## TASK DIRECTIONS
Starting with the line that contains "Select the 插电混 column header", give again exactly and only each line through the end of the records; include the last line and exclude pictures.

## DATA FOR ANALYSIS
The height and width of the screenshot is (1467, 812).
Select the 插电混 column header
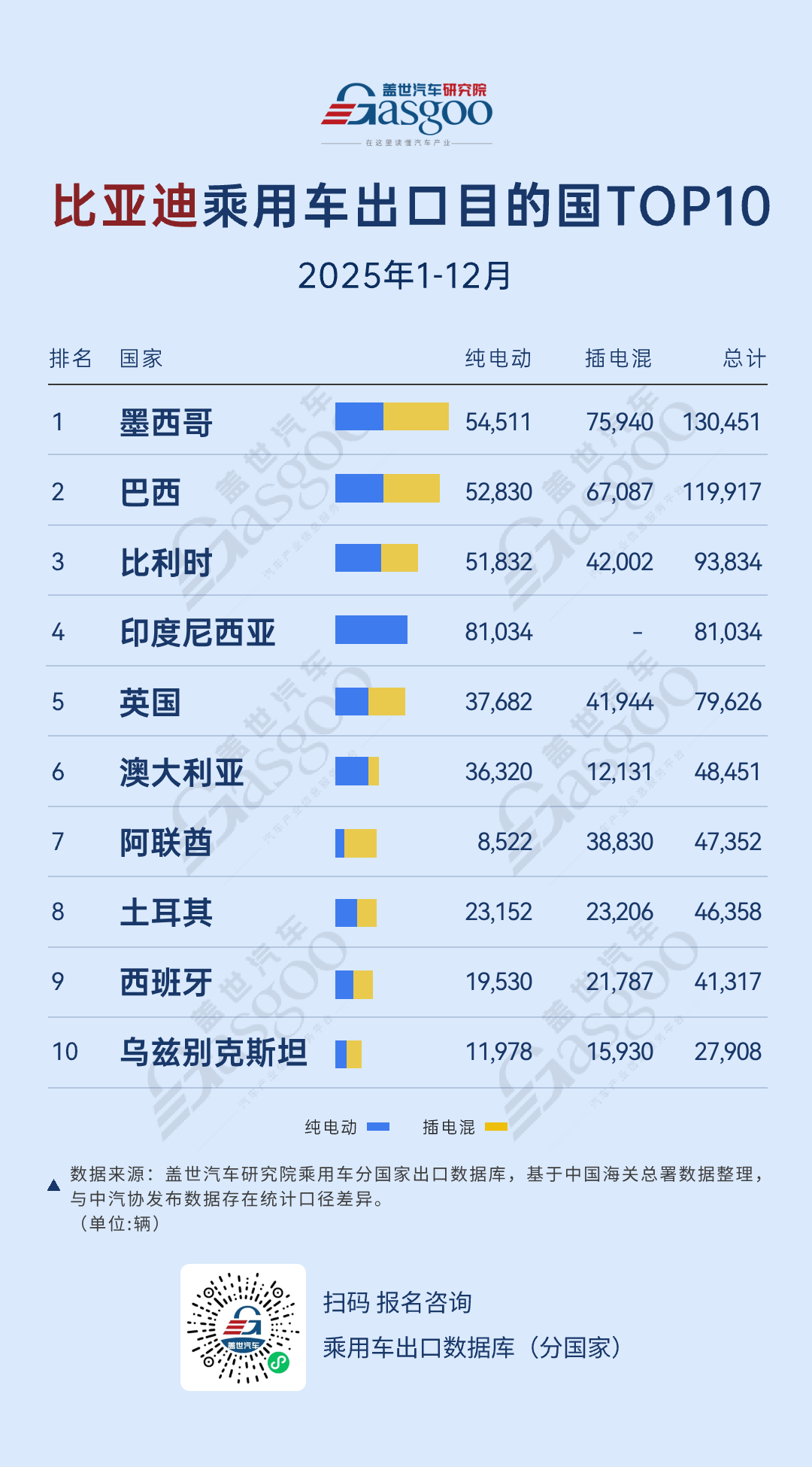[618, 359]
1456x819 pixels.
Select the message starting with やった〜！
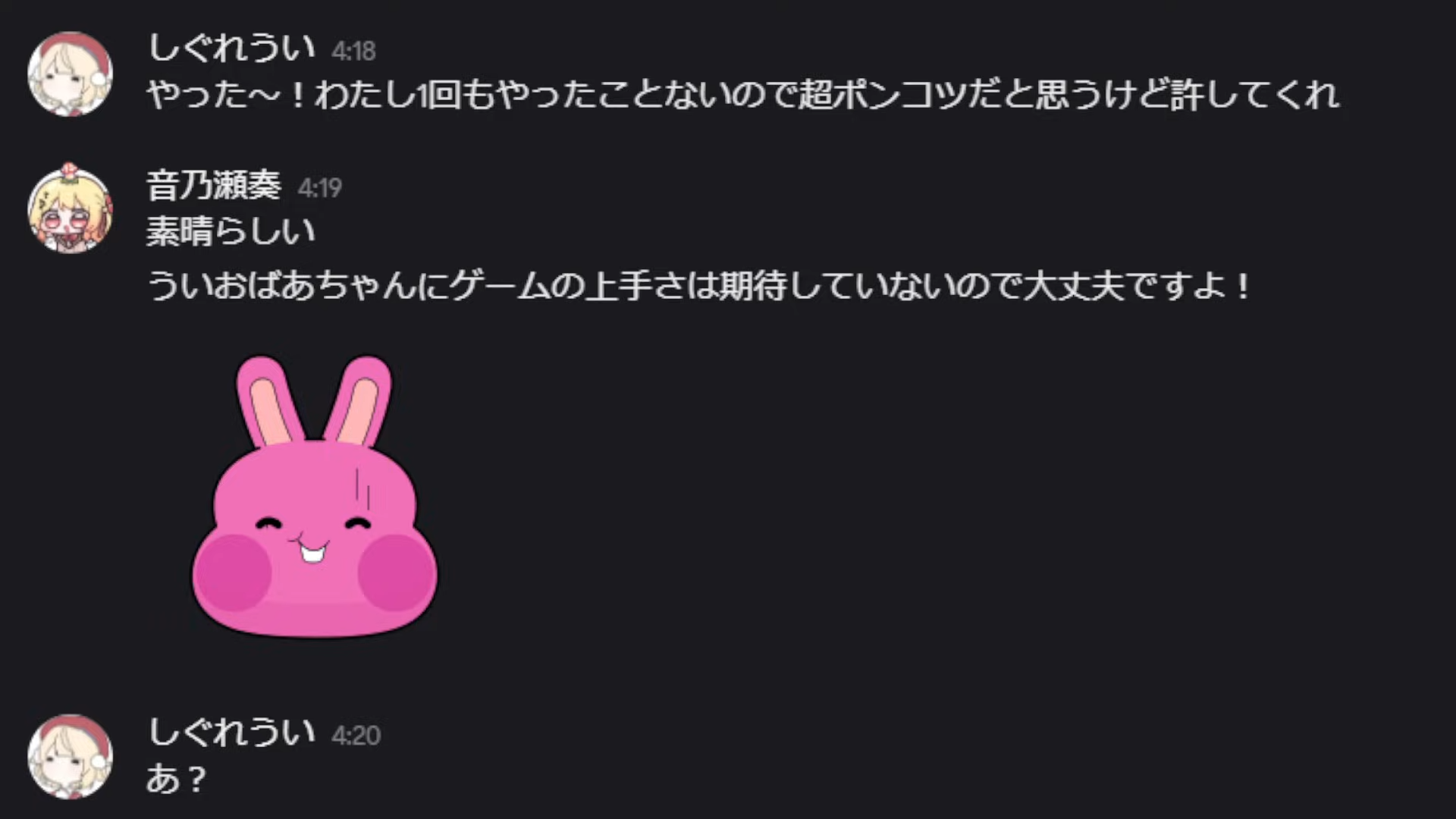(x=743, y=95)
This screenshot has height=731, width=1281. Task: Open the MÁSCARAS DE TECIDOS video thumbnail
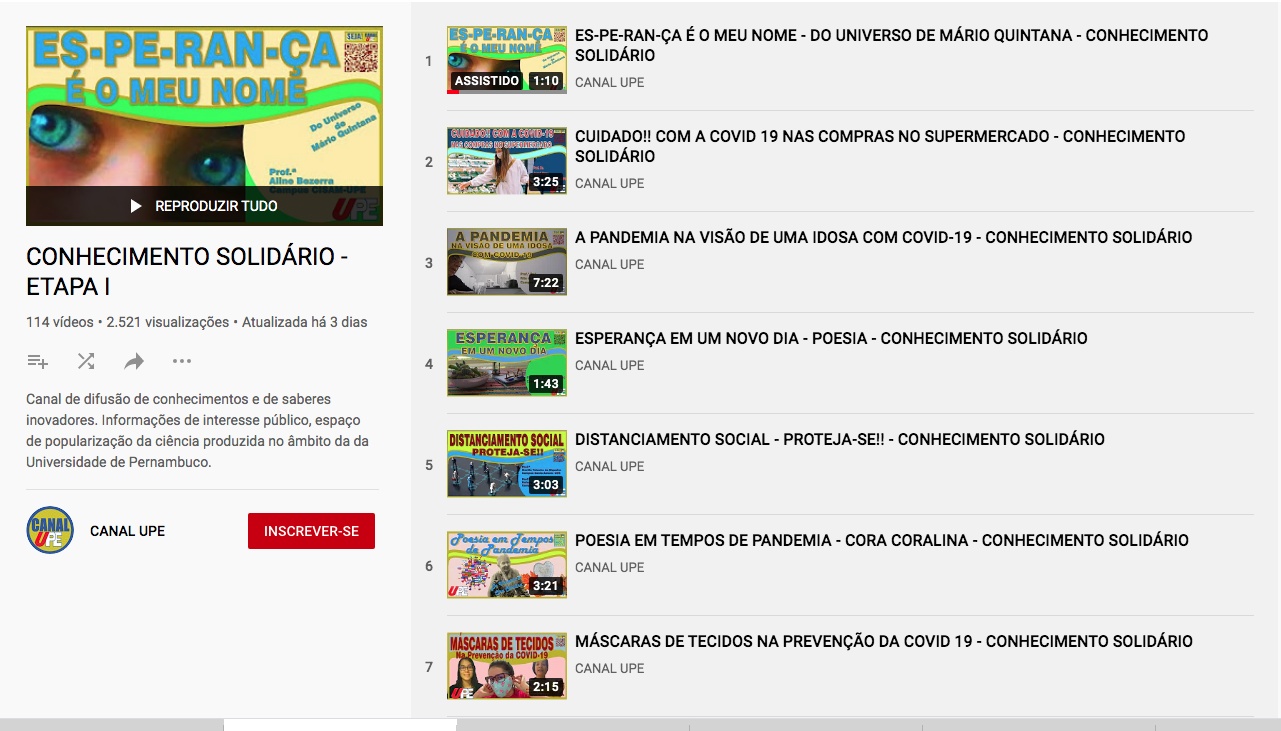[x=506, y=666]
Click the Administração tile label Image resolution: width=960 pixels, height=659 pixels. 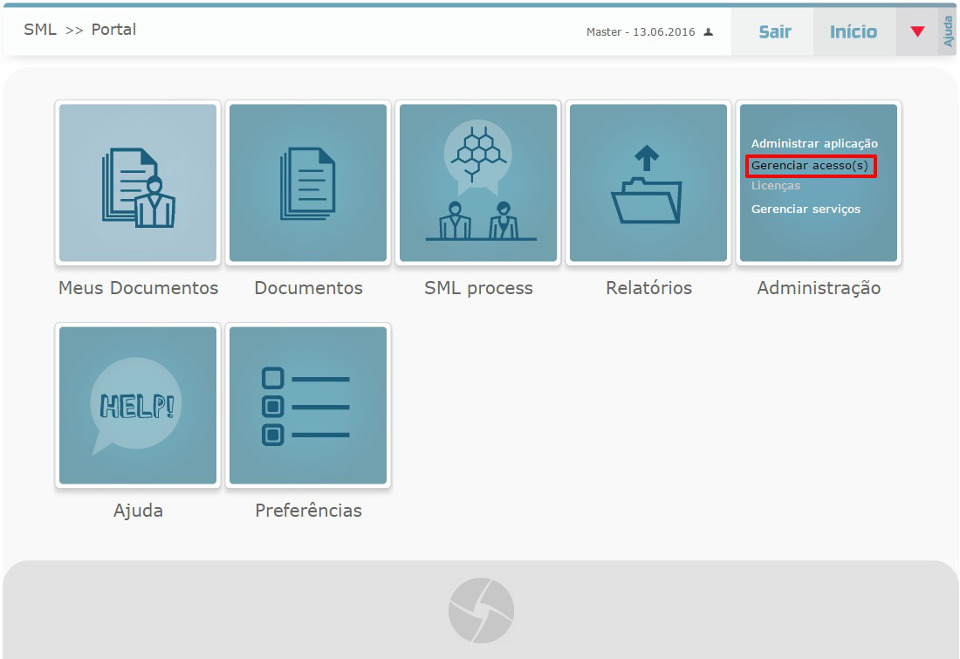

## FINISHED TASK
Select the 插电混 column header
[618, 359]
1456x819 pixels.
Select the message starting with やった〜！
(x=743, y=95)
This screenshot has height=731, width=1281. Task: Open the MÁSCARAS DE TECIDOS video thumbnail
[x=506, y=666]
Click the Administração tile label Image resolution: width=960 pixels, height=659 pixels. 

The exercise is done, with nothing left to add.